───── Input for this task

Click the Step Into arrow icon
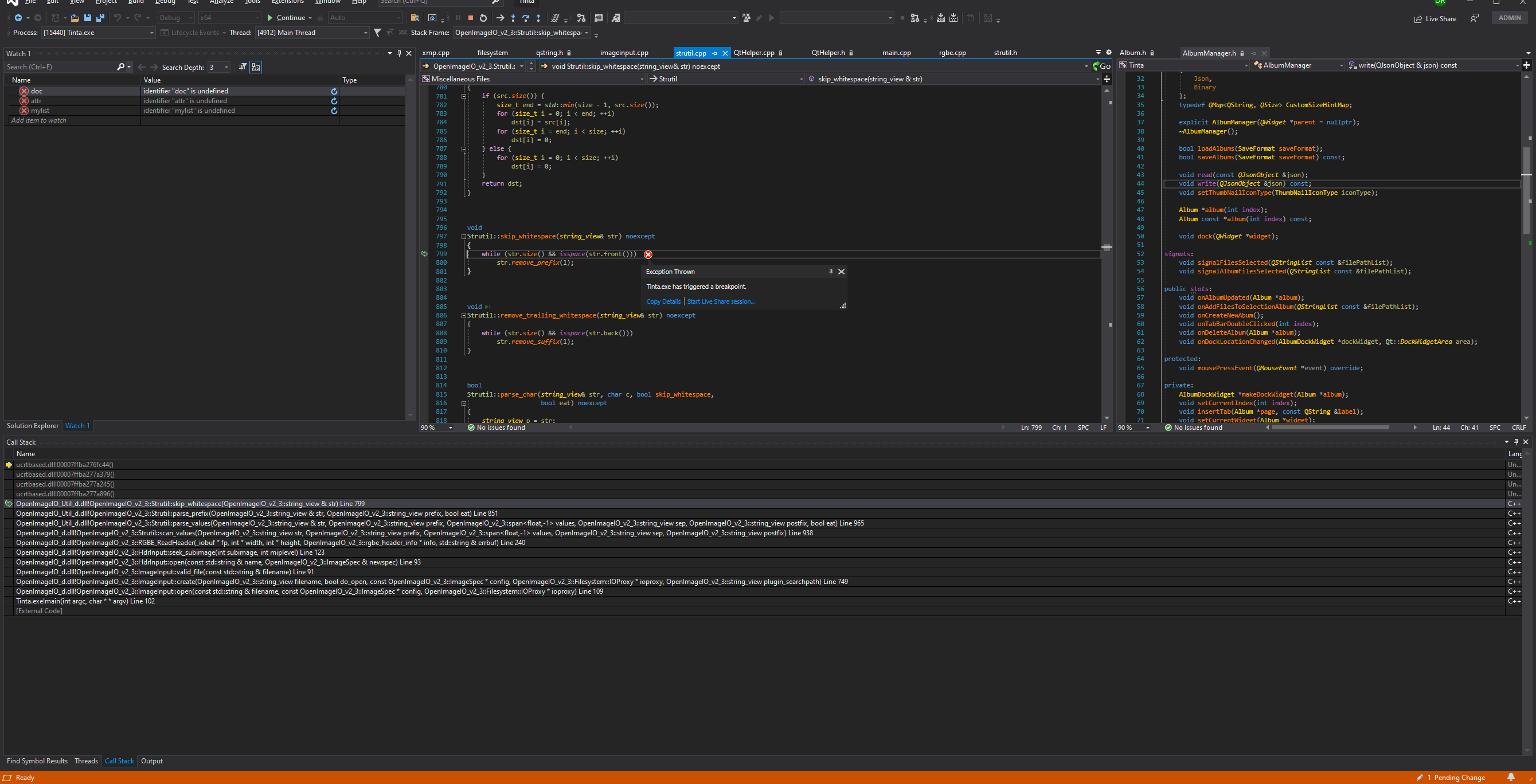The width and height of the screenshot is (1536, 784). point(513,18)
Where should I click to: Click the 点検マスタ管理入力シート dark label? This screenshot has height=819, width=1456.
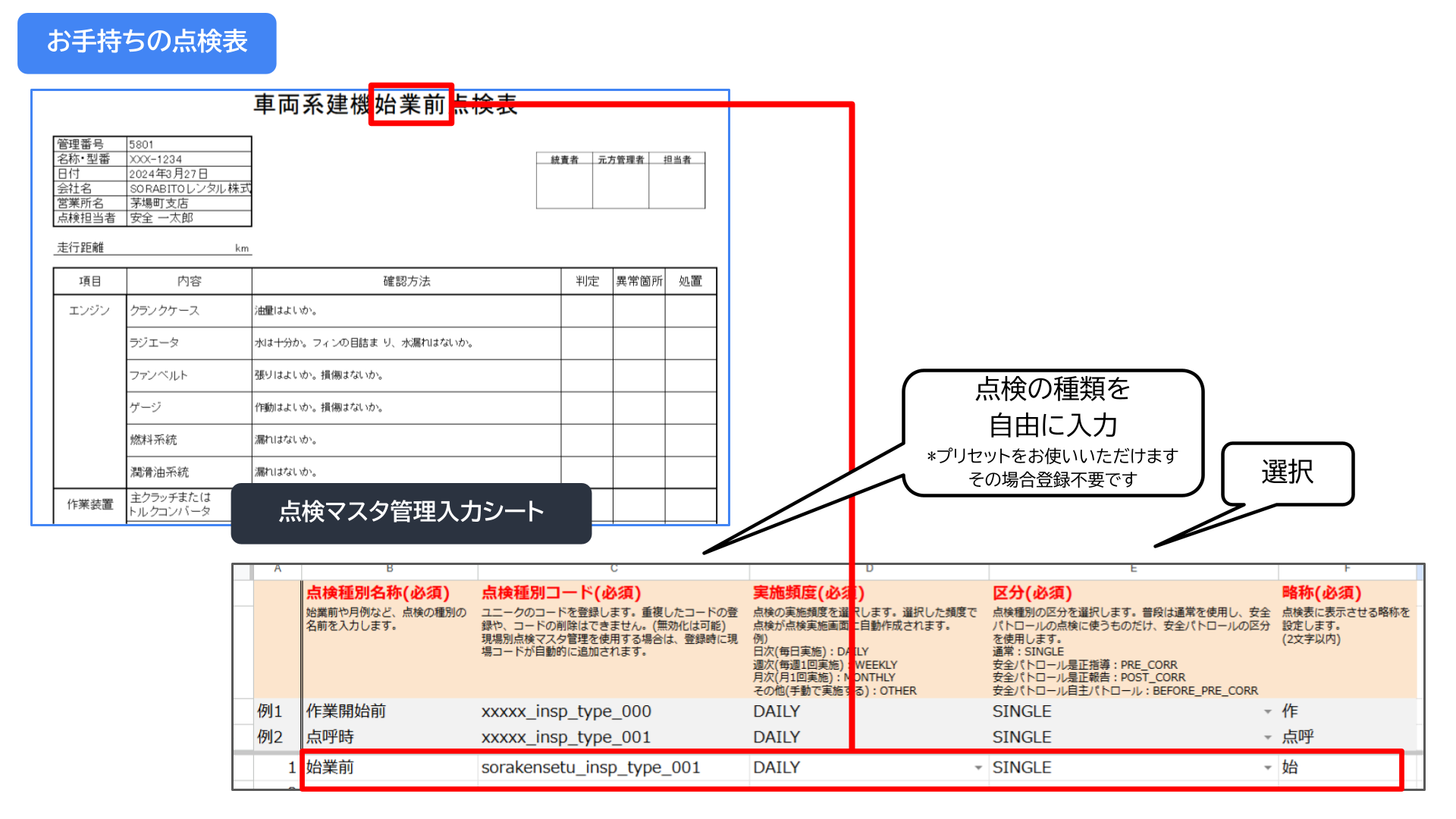click(x=411, y=513)
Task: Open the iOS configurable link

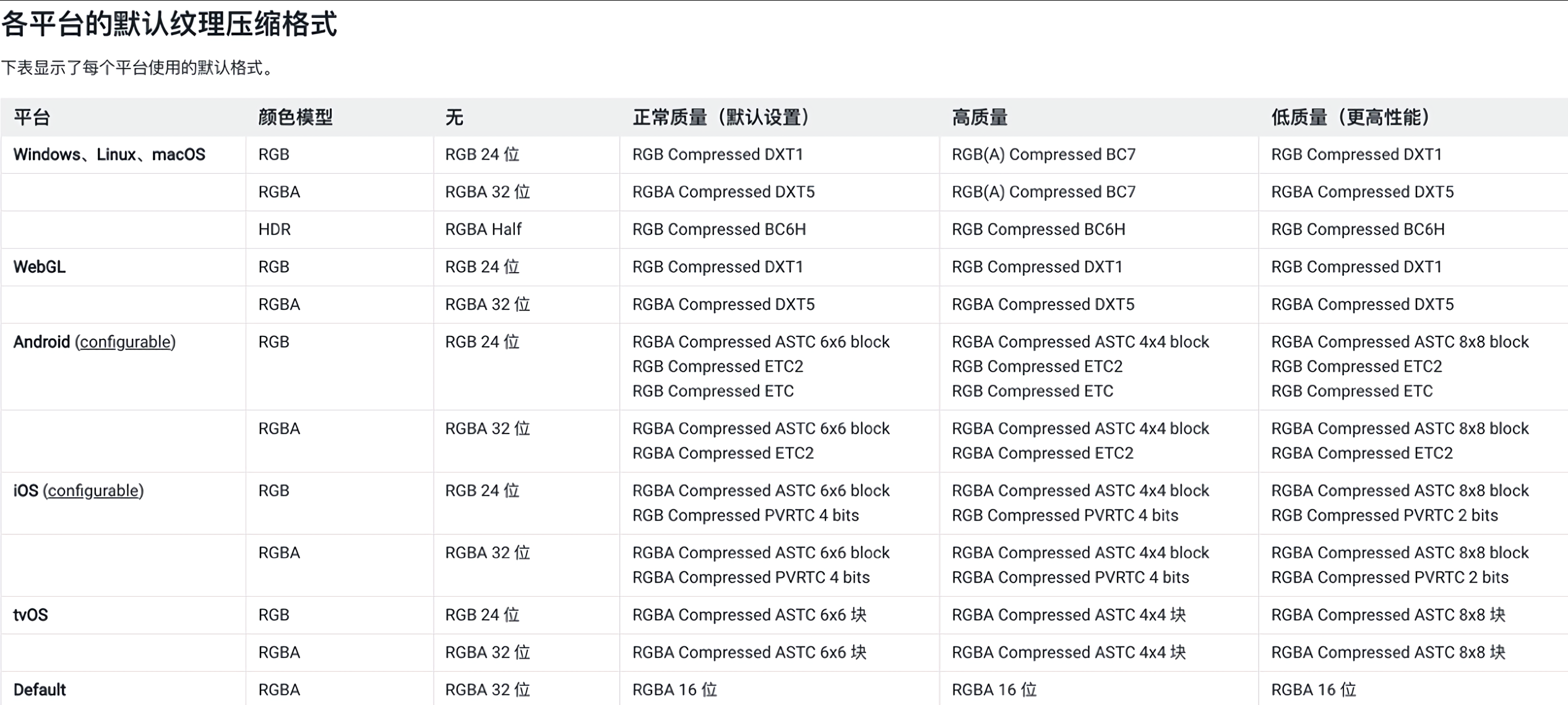Action: 93,490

──────────

Would you return the records exactly, keeping out every picture?

Your response
Click the Step Into arrow icon
The width and height of the screenshot is (1536, 784). point(513,18)
Where should I click to: Click the 点検マスタ管理入力シート dark label? This screenshot has height=819, width=1456.
click(x=411, y=513)
Task: Open the iOS configurable link

Action: 93,490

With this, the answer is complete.